(Records drawn from a dataset)
↓↓↓
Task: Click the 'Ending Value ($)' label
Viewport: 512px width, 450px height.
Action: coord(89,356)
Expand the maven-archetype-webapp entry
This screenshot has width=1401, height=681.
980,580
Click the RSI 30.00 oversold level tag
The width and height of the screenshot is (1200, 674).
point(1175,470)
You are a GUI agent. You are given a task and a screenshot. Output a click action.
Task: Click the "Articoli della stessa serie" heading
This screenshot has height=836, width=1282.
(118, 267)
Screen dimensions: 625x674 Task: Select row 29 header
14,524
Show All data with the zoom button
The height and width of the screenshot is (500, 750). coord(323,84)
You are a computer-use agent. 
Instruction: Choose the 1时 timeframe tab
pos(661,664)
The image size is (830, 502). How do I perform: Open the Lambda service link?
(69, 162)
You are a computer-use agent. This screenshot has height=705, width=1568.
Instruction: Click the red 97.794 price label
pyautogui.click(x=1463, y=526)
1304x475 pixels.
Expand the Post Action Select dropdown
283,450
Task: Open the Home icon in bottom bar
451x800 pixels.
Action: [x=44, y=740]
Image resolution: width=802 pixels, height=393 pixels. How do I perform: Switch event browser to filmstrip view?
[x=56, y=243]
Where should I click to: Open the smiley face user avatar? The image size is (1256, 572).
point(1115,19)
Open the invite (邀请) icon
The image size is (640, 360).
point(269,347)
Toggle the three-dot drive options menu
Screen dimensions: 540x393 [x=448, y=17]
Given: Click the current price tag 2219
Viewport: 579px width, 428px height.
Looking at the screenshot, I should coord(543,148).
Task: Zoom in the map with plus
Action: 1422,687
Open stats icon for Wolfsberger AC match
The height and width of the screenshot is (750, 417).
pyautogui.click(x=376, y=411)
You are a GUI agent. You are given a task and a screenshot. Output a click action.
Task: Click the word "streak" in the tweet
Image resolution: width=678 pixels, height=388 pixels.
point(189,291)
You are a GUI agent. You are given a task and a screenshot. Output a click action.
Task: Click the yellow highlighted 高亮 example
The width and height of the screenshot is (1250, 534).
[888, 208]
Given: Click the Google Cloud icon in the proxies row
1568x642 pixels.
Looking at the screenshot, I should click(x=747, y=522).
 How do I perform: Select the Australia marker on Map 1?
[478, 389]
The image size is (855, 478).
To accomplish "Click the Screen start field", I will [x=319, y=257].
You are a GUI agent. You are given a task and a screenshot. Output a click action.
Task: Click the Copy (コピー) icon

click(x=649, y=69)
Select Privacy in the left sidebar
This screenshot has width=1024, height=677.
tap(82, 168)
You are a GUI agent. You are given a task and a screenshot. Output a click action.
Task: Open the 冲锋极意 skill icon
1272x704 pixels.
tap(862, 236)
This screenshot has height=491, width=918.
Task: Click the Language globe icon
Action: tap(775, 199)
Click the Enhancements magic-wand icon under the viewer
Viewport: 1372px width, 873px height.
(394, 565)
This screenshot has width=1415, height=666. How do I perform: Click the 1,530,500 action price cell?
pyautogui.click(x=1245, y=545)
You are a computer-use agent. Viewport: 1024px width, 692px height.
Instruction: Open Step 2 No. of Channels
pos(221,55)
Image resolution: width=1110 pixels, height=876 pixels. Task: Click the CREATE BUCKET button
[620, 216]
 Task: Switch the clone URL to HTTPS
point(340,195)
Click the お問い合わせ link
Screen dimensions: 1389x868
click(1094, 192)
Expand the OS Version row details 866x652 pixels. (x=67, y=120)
↑↑↑
▶ [What the task asks] Exactly as they appear above, give the entries again.

▶ [Result for this task]
Task: Click the 'Ending Value ($)' label
Viewport: 512px width, 450px height.
Action: coord(89,356)
Expand the maven-archetype-webapp entry
This screenshot has width=1401, height=681.
980,580
Click the RSI 30.00 oversold level tag
The width and height of the screenshot is (1200, 674).
point(1175,470)
You are a GUI agent. You are given a task and a screenshot. Output a click action.
Task: Click the "Articoli della stessa serie" heading
This screenshot has height=836, width=1282.
(118, 267)
Screen dimensions: 625x674 Task: Select row 29 header
14,524
Show All data with the zoom button
The height and width of the screenshot is (500, 750). coord(323,84)
You are a computer-use agent. 
Instruction: Choose the 1时 timeframe tab
pos(661,664)
The image size is (830, 502). How do I perform: Open the Lambda service link?
(69, 162)
You are a computer-use agent. This screenshot has height=705, width=1568.
Instruction: Click the red 97.794 price label
pyautogui.click(x=1463, y=526)
1304x475 pixels.
Expand the Post Action Select dropdown
283,450
Task: Open the Home icon in bottom bar
451x800 pixels.
Action: [x=44, y=740]
Image resolution: width=802 pixels, height=393 pixels. How do I perform: Switch event browser to filmstrip view?
[x=56, y=243]
Where should I click to: Open the smiley face user avatar? The image size is (1256, 572).
point(1115,19)
Open the invite (邀请) icon
The image size is (640, 360).
point(269,347)
Toggle the three-dot drive options menu
Screen dimensions: 540x393 [x=448, y=17]
Given: Click the current price tag 2219
Viewport: 579px width, 428px height.
Looking at the screenshot, I should coord(543,148).
Task: Zoom in the map with plus
Action: 1422,687
Open stats icon for Wolfsberger AC match
The height and width of the screenshot is (750, 417).
pyautogui.click(x=376, y=411)
You are a GUI agent. You are given a task and a screenshot. Output a click action.
Task: Click the word "streak" in the tweet
Image resolution: width=678 pixels, height=388 pixels.
point(189,291)
You are a GUI agent. You are given a task and a screenshot. Output a click action.
Task: Click the yellow highlighted 高亮 example
The width and height of the screenshot is (1250, 534).
[888, 208]
Given: Click the Google Cloud icon in the proxies row
1568x642 pixels.
Looking at the screenshot, I should click(x=747, y=522).
 How do I perform: Select the Australia marker on Map 1?
[478, 389]
The image size is (855, 478).
To accomplish "Click the Screen start field", I will [x=319, y=257].
You are a GUI agent. You are given a task and a screenshot. Output a click action.
Task: Click the Copy (コピー) icon

click(x=649, y=69)
Select Privacy in the left sidebar
This screenshot has width=1024, height=677.
tap(82, 168)
You are a GUI agent. You are given a task and a screenshot. Output a click action.
Task: Open the 冲锋极意 skill icon
1272x704 pixels.
tap(862, 236)
This screenshot has height=491, width=918.
Task: Click the Language globe icon
Action: tap(775, 199)
Click the Enhancements magic-wand icon under the viewer
Viewport: 1372px width, 873px height.
(394, 565)
This screenshot has width=1415, height=666. How do I perform: Click the 1,530,500 action price cell?
pyautogui.click(x=1245, y=545)
You are a computer-use agent. Viewport: 1024px width, 692px height.
Instruction: Open Step 2 No. of Channels
pos(221,55)
Image resolution: width=1110 pixels, height=876 pixels. Task: Click the CREATE BUCKET button
[620, 216]
 Task: Switch the clone URL to HTTPS
point(340,195)
Click the お問い合わせ link
Screen dimensions: 1389x868
click(1094, 192)
Expand the OS Version row details 866x652 pixels. (x=67, y=120)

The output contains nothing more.